WHAT THIS TASK INVOLVES =>
For this exercise, copy exactly every line from the one holding "Close this capture file icon" through the end of the data, both included. Omit pictures.

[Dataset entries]
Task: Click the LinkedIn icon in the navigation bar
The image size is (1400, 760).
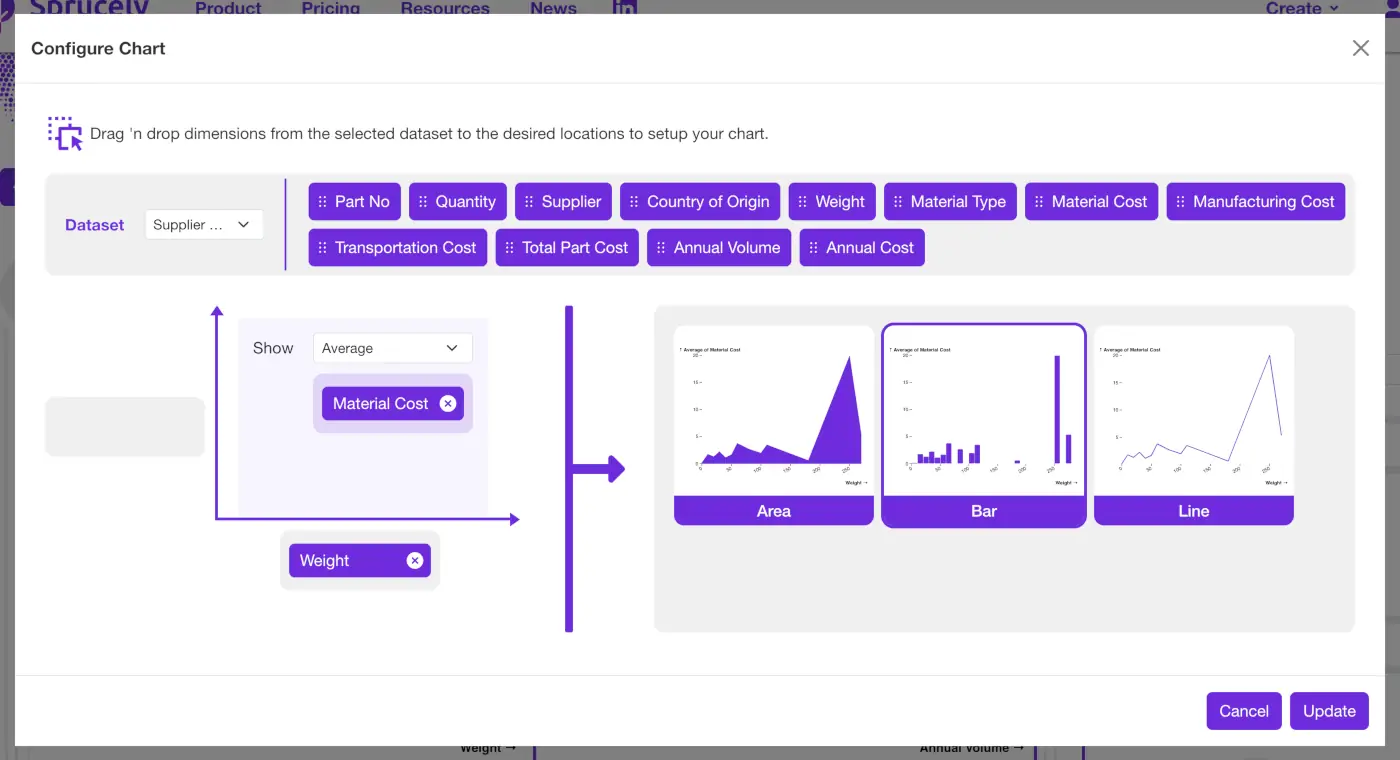Action: (625, 10)
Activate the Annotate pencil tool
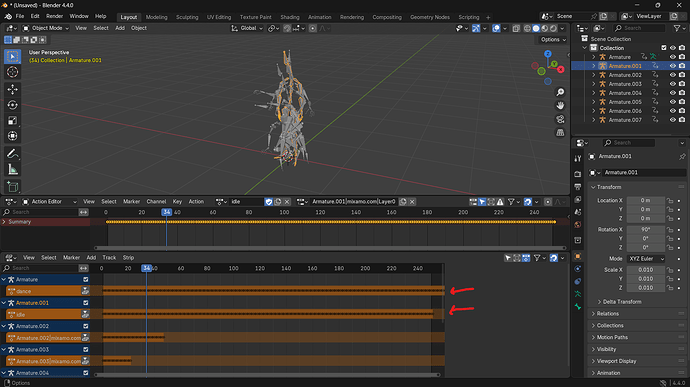Viewport: 690px width, 387px height. coord(12,154)
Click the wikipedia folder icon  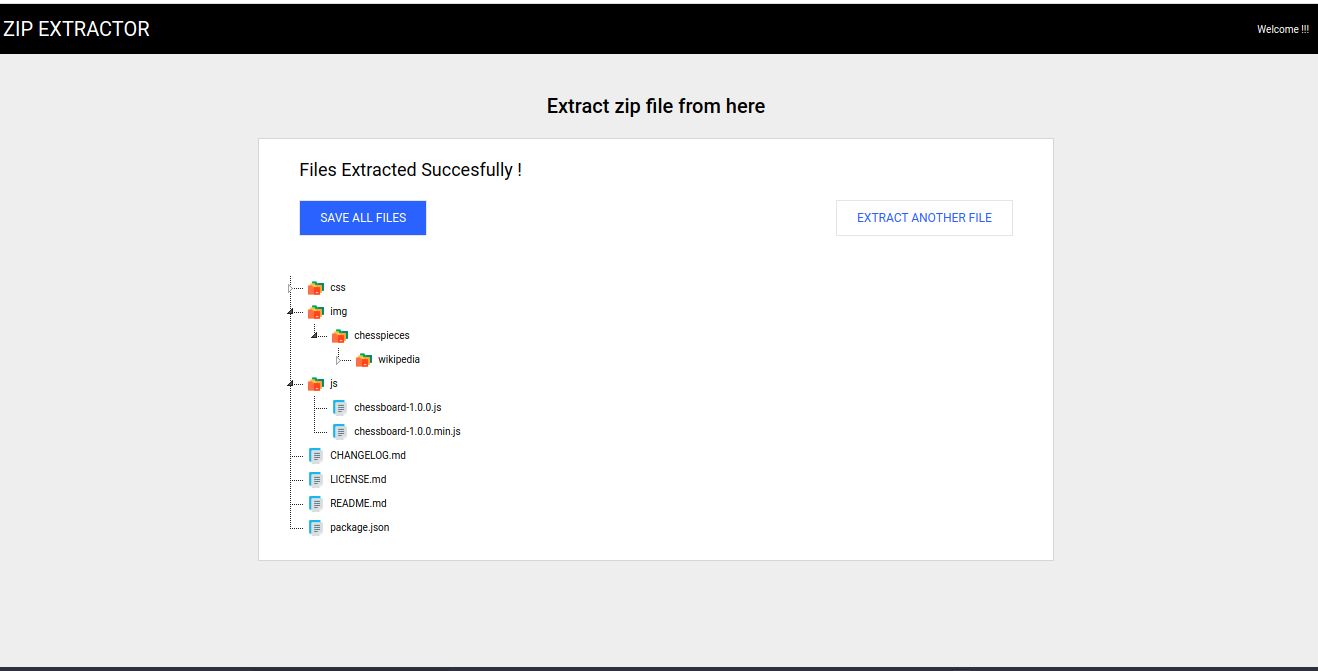(364, 359)
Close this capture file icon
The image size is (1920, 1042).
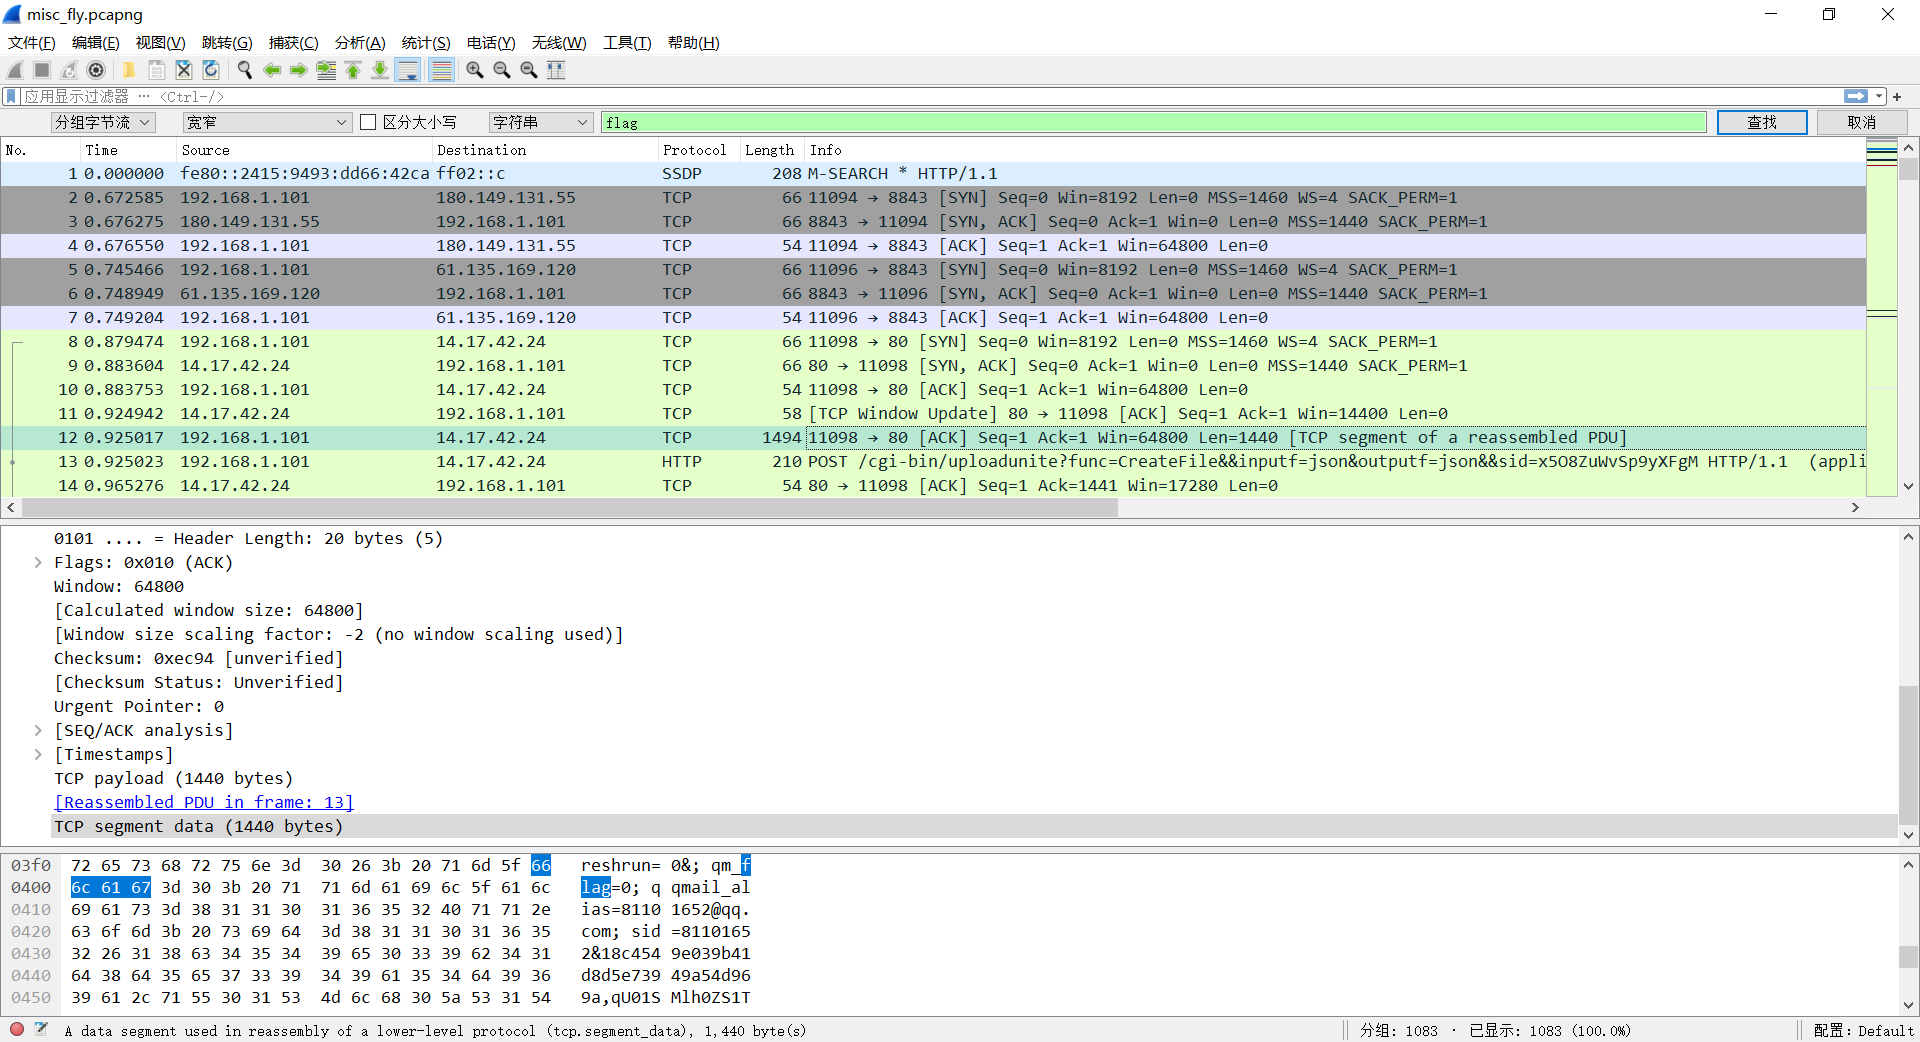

RESPONSE TO THE TASK =>
Close this capture file icon
The image size is (1920, 1042).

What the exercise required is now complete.